Copy exactly, from the beginning of the material below, every line up to and including the one holding "Task: Click the OneDrive heading text", with the pictures left out.
# # #
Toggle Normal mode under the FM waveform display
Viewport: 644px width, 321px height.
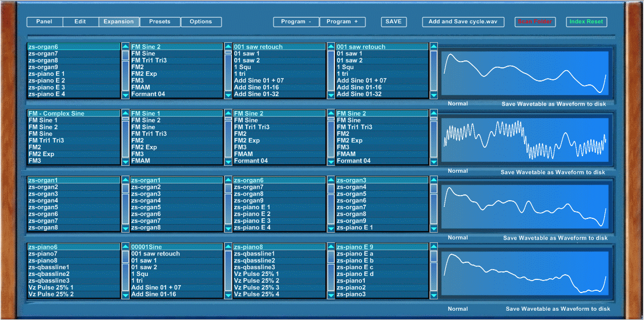(457, 170)
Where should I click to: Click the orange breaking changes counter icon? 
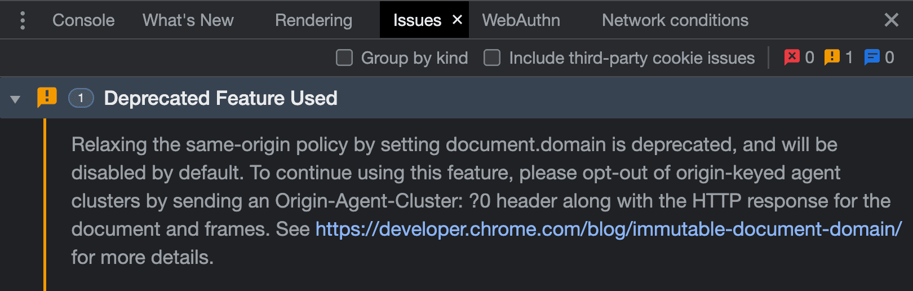[x=832, y=57]
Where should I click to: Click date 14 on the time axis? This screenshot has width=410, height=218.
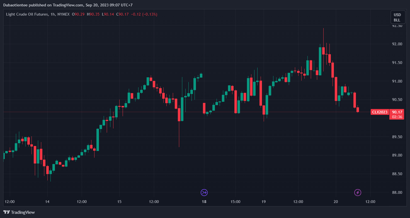coord(47,202)
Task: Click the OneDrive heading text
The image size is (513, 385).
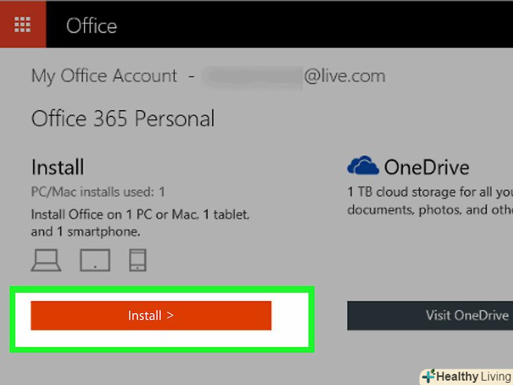Action: (426, 168)
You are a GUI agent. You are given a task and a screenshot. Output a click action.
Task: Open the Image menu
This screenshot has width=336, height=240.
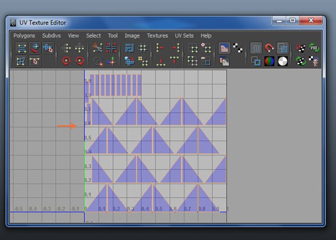[x=132, y=35]
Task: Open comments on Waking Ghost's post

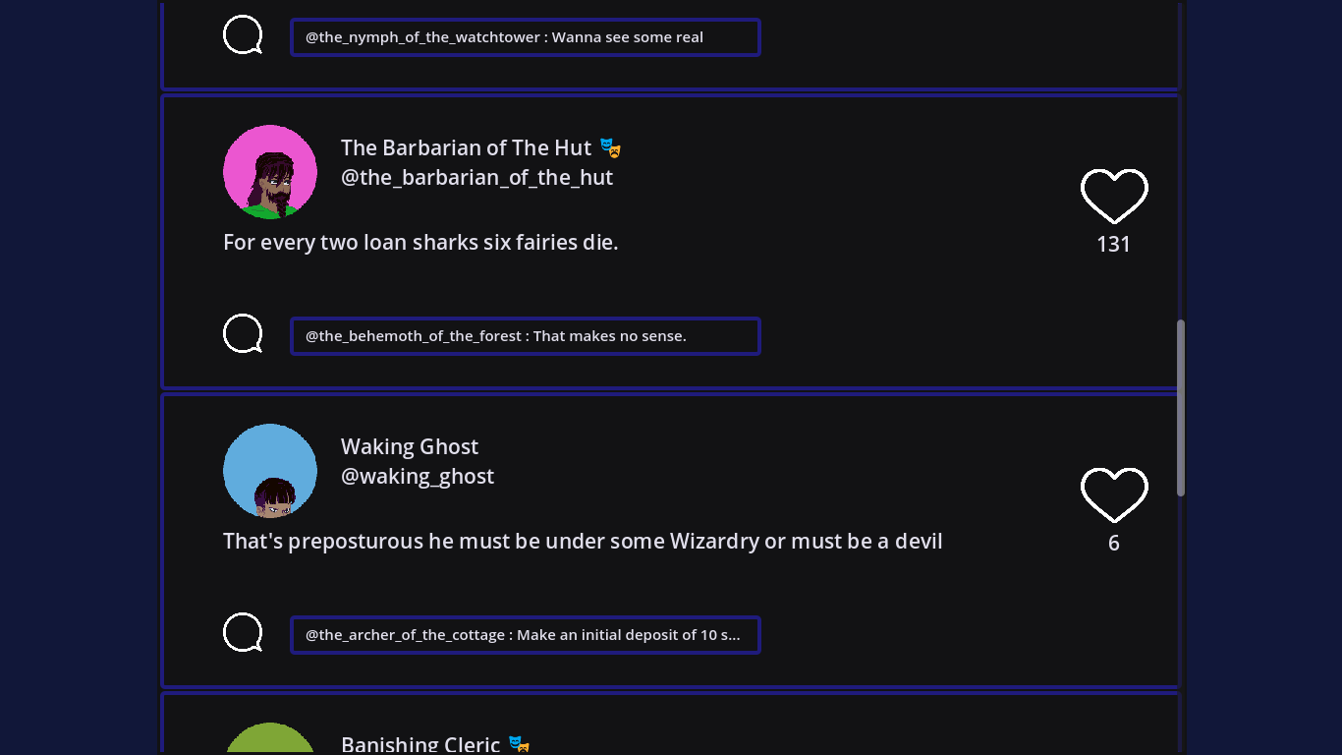Action: (243, 633)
# # #
SOLUTION:
Toggle Normal mode under the FM waveform display
Viewport: 644px width, 321px height.
(457, 170)
Where should I click to: Click the orange breaking changes counter icon? 
[x=832, y=57]
Where should I click to: Click date 14 on the time axis? This screenshot has width=410, height=218.
coord(47,202)
Task: Click the OneDrive heading text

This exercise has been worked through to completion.